▸ YOUR INSTRUCTIONS
Update the data below by changing "heading" to "title" wherever it appears, keeping everything else the same. Leave the pictures out of your answer.

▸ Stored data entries
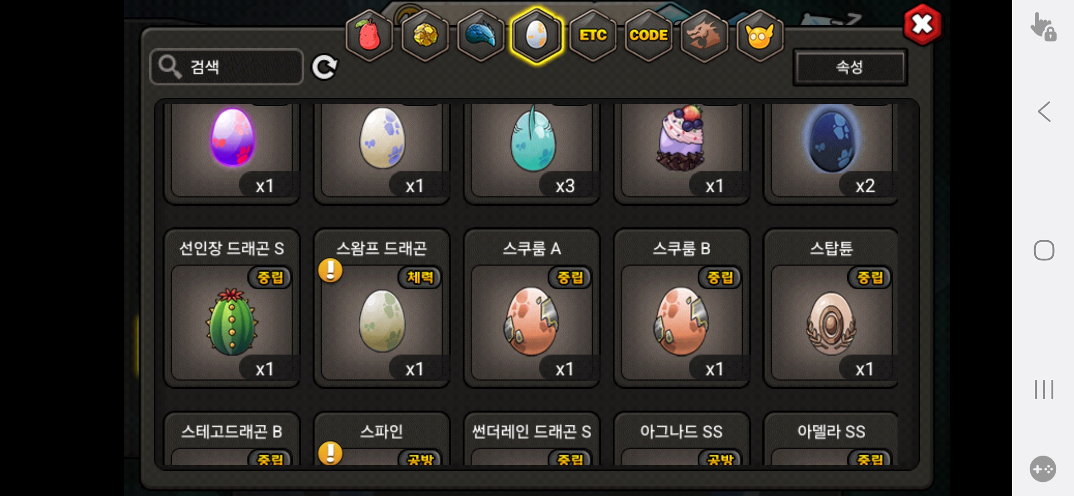Click the refresh arrow beside search
The width and height of the screenshot is (1074, 496).
[x=324, y=68]
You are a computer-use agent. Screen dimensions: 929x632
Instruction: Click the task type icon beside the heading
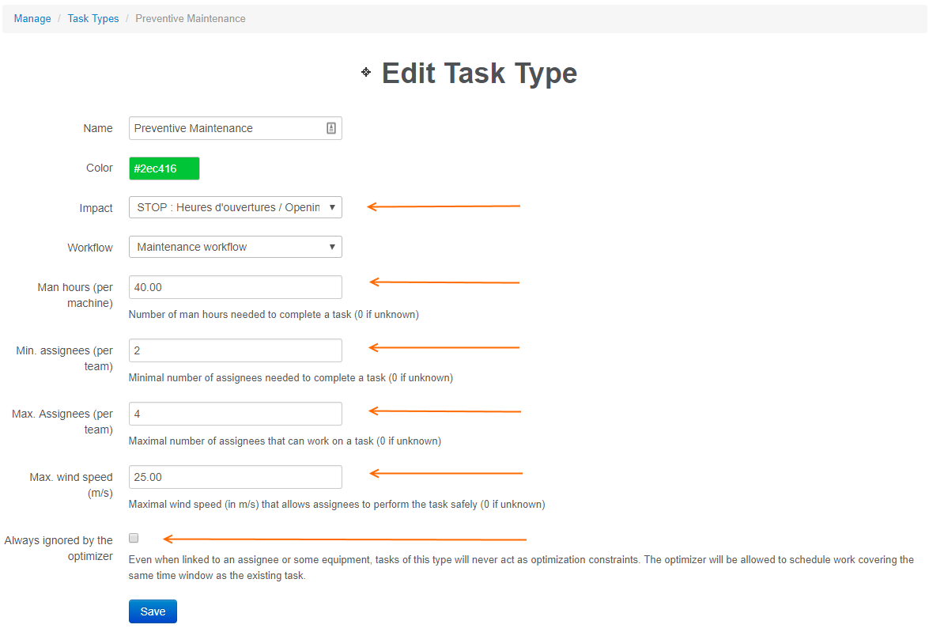365,72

▸ THE REPLY
Click the refresh arrow beside search
The width and height of the screenshot is (1074, 496).
[x=324, y=68]
You are a computer-use agent. Screen dimensions: 929x632
Instruction: Click the task type icon beside the title
365,72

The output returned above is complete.